Starting at the top of the rows and stopping after the line containing "I will coord(250,151).", can you output them as a two-column CSV headed instruction and answer? Give one CSV line per row, with its text and its answer each in a single quoted field and line breaks replaced by spaces.

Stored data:
_ _ _ _ _ _ _
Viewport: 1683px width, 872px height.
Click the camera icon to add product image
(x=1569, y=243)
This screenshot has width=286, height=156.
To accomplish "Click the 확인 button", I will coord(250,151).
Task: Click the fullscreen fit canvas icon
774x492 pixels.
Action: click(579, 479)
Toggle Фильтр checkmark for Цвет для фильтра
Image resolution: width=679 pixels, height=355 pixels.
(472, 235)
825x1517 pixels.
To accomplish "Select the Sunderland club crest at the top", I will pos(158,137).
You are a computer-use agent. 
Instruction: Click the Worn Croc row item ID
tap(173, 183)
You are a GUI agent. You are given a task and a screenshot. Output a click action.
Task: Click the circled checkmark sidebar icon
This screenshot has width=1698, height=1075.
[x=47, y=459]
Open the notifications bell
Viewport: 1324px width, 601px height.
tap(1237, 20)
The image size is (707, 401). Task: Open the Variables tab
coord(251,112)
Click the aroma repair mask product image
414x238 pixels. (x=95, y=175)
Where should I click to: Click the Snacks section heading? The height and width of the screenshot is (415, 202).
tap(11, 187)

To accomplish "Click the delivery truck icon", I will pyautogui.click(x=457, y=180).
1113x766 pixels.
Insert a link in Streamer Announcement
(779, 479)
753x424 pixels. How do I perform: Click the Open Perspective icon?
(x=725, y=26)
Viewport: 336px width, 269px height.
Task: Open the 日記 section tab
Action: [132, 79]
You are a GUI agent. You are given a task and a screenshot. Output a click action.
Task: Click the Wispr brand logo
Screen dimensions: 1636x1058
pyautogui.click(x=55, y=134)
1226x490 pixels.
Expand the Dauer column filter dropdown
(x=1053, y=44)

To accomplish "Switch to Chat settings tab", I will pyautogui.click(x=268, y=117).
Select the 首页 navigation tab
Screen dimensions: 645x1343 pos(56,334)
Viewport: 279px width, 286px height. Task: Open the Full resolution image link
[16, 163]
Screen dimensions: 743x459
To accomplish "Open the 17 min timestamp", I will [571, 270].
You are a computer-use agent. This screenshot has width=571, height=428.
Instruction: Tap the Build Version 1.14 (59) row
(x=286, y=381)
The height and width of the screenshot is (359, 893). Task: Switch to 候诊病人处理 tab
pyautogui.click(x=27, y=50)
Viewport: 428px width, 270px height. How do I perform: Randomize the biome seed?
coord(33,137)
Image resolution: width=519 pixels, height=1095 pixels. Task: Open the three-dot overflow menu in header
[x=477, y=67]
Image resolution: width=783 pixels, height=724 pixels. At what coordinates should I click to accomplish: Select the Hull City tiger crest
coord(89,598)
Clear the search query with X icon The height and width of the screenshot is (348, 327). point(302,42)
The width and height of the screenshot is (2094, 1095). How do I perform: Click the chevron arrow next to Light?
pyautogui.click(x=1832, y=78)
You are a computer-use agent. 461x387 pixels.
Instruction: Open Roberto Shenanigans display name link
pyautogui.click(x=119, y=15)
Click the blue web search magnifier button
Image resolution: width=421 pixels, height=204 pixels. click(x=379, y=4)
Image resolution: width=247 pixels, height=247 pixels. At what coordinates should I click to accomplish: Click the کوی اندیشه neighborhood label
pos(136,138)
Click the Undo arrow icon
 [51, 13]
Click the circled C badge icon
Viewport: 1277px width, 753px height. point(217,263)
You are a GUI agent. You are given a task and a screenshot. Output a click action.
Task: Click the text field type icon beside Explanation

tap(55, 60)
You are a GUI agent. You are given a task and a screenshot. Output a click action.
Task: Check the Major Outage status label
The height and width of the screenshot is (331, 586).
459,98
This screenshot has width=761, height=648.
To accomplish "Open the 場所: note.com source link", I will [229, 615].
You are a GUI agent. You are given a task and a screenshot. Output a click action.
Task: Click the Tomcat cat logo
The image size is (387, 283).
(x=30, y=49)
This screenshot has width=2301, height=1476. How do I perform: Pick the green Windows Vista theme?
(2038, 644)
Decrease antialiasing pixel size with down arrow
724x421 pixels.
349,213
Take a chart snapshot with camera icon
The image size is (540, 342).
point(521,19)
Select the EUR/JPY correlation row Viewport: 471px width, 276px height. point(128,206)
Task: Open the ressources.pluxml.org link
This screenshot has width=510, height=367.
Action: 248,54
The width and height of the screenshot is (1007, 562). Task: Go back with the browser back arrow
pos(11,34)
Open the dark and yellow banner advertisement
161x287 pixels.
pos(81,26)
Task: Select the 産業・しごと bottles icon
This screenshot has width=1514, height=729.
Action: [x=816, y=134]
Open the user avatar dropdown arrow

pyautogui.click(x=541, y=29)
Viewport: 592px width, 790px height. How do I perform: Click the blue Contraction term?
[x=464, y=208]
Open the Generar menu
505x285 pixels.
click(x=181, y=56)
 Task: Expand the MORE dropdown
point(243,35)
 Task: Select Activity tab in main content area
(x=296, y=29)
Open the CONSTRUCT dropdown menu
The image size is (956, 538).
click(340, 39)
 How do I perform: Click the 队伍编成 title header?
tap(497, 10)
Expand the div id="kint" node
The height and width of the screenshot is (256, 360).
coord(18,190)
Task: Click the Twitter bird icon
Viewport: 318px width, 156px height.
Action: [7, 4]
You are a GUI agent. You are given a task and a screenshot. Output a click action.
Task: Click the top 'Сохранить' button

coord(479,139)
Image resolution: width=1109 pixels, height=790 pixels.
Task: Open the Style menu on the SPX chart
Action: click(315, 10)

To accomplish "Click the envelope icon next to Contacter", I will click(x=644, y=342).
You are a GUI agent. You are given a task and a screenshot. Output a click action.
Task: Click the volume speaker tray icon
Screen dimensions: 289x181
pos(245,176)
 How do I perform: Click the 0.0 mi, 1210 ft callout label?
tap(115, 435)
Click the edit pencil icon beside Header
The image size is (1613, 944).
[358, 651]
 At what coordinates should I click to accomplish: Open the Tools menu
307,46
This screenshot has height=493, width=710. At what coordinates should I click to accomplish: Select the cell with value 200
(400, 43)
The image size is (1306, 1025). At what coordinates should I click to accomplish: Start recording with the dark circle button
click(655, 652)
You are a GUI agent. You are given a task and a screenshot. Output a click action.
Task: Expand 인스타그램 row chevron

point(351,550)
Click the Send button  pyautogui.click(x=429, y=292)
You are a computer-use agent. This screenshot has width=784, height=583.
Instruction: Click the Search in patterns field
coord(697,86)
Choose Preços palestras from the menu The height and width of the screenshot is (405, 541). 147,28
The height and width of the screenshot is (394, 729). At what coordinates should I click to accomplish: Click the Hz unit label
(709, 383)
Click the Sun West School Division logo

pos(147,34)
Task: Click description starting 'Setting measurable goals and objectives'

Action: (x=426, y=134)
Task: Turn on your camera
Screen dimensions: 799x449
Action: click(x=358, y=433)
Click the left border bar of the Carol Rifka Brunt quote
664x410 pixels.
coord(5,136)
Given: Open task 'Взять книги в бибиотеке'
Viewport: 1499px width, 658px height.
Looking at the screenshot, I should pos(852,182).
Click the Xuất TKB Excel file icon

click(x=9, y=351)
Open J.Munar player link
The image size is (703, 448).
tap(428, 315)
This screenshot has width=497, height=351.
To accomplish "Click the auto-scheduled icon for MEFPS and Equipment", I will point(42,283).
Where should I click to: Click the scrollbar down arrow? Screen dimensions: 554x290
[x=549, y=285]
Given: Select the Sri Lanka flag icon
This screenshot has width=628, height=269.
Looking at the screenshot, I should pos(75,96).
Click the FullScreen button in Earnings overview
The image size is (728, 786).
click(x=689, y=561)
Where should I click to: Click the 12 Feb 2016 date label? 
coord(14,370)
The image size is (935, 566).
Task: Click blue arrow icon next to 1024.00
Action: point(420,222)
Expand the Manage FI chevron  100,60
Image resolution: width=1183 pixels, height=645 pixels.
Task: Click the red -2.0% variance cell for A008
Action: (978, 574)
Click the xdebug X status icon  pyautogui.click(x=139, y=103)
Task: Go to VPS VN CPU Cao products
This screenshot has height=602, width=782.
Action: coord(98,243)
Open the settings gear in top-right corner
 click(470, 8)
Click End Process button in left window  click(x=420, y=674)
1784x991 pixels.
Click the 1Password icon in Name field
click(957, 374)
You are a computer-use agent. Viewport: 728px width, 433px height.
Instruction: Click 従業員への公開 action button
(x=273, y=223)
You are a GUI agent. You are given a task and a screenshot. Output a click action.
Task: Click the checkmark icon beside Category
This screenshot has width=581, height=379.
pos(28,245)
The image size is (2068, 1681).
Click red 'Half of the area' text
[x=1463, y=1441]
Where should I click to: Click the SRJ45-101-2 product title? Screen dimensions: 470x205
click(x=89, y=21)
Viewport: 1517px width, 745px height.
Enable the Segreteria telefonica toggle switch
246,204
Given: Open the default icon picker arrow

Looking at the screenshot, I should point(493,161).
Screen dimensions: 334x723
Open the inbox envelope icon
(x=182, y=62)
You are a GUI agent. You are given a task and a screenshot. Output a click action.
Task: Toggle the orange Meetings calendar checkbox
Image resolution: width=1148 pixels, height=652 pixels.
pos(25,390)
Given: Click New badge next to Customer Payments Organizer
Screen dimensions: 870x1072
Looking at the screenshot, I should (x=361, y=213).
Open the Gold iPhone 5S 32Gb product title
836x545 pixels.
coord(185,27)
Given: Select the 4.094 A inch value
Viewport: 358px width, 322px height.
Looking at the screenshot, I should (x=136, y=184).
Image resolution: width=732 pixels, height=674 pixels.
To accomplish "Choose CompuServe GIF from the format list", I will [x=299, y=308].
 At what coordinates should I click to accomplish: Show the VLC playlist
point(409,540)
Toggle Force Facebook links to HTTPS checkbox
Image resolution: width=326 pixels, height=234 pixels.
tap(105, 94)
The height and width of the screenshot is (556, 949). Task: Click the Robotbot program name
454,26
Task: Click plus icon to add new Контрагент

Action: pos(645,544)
_ _ _ _ _ _ _
Solution:
instruction,answer
"Viewport: 1683px width, 872px height. Click the camera icon to add product image","(x=1569, y=243)"
"This screenshot has width=286, height=156. To accomplish ""Click the 확인 button"",","I will coord(250,151)."